Quelques extraits de la chose…
«Qu'en dit Nicolas Sarkozy ? Rien. Mieux, ou pis, il applaudit le Kremlin. Ainsi, le 8 octobre, le président français, lors d'une conférence organisée par l'Ifri à Evian (et financée, en partie, par l'oligarque préféré du Kremlin Oleg Deripaska), remercie Medvedev d'avoir “rempli tous ses engagements”. Traduction : on peut reprendre le “business as usual” avec le Kremlin et notamment les négociations sur un “partenariat stratégique”, à Bruxelles. Bref, il est temps de passer l'éponge et d'accepter les faits accomplis russes dans le Caucase - un “Kosovo à l'envers”, selon la formule d'Alain Mine, qui se félicite de l'habileté diplomatique de son ami Sarkozy. «Sarkozy a fait exactement ce que nous espérions : donner, de fait, la bénédiction de la France à l'annexion de l'Abkhazie et de l'Ossétie du Sud», dit un officiel russe. Il ajoute : “Rendez-vous compte, il est aujourd'hui le meilleur ami de la Russie en Europe, son meilleur avocat en tout cas. Et nous qui étions si inquiets quand il a été élu ! Qui aurait pu imaginer ce revirement ?”
»Et quel revirement ! Conversion ou reniement ? Souvenons-nous. Pendant la campagne électorale, Nicolas Sarkozy milite pour la défense des droits de l'homme en Russie et contre la realpolitik façon Jacques Chirac. Il dénonce “le silence sur les 200 000 morts en Tchétchénie” et assure qu'il vaut “mieux serrer la main de Bush que celle de Poutine”.
»En décembre 2006, il organise un petit déjeuner «Russie» place Beauvau.

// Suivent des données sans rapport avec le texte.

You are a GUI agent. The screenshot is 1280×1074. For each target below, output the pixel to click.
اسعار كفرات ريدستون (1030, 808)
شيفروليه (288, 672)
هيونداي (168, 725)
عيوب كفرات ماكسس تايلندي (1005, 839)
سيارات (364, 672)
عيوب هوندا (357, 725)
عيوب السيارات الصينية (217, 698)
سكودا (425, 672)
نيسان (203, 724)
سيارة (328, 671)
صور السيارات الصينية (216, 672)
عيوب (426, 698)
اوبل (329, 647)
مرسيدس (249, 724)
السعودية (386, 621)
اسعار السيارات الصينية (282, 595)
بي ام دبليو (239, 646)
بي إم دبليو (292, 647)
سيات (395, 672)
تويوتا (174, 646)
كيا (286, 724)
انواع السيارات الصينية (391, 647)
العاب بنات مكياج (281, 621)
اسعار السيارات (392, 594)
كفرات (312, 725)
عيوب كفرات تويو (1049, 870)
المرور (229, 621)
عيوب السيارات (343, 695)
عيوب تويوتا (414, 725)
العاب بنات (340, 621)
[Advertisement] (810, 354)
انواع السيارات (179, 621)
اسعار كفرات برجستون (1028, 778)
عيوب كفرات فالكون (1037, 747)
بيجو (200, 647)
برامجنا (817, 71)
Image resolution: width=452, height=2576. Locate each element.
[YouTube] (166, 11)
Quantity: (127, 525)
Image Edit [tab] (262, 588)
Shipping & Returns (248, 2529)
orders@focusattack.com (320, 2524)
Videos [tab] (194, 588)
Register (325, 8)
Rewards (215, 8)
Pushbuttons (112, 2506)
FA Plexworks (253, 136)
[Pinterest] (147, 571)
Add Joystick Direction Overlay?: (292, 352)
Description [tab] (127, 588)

En catimini, pour ne pas s'attirer les foudres de Chirac, il convie à sa table les critiques plus féroces du Kremlin à Paris. “Sarkozy nous tient alors un discours très antipoutinien, se souvient l'un des participants. Il dit que, s'il entre à l'Elysée, il invitera Garry Gasparov [le champion d'échecs devenu la bête noire de Poutine]. Et il parle avec chaleur de son ami ‘Micha’ Saakachvili.” “A l'époque, il avait des convictions très fortes, résume son conseiller stratégique d'alors, Pierre Lellouche. Enfin, je crois...”
»En retour, Poutine bat froid le candidat Sarkozy. Il refuse de l'accueillir au Kremlin quand il est invité à Moscou par son homologue de l'Intérieur. Le président russe ne cache pas sa préférence pour Dominique de Villepin, le poulain de son ami Chirac. Et quand le candidat de l'UMP est élu, le 6 mai, il attend plusieurs jours avant de le féliciter. D'autant que le premier chef d'Etat reçu à l'Elysée par le nouveau président n'est autre que... Saakachvili. “Mais, la campagne finie, dit sans ambages ‘Diplomator’ Levitte, il fallait passer à autre chose : place à la France et à ses intérêts.”»
L’article-enquête est un intéressant mélange de phrases lourdes de sens de celui qui en connaît bien plus que ce qu’il écrit, de révélations de choses formidables qui apparaissent étonnamment dérisoires, de proclamations de hauts principes moraux trahis, d’étonnements de midinettes et d’exclamations de vierge effarouchée et trahie. Mais qu’importe la forme si nous avons l’ivresse… Il apparaît effectivement que l’évolution de la politique sarkozyste vis-à-vis de la Russie, et cela dès le début de son mandat, n’a cessé d’inquiéter de plus en plus et désespère désormais le parti américaniste des salons parisiens. La publication de cet article, qui ne cache pas ses inspirateurs et implique que le parti en question a décidé de passer dans une opposition à découvert, implique également que l’on considère désormais Sarkozy comme résolument engagé dans cette politique pro-russe, également très critique de la politique américaniste et ainsi de suite.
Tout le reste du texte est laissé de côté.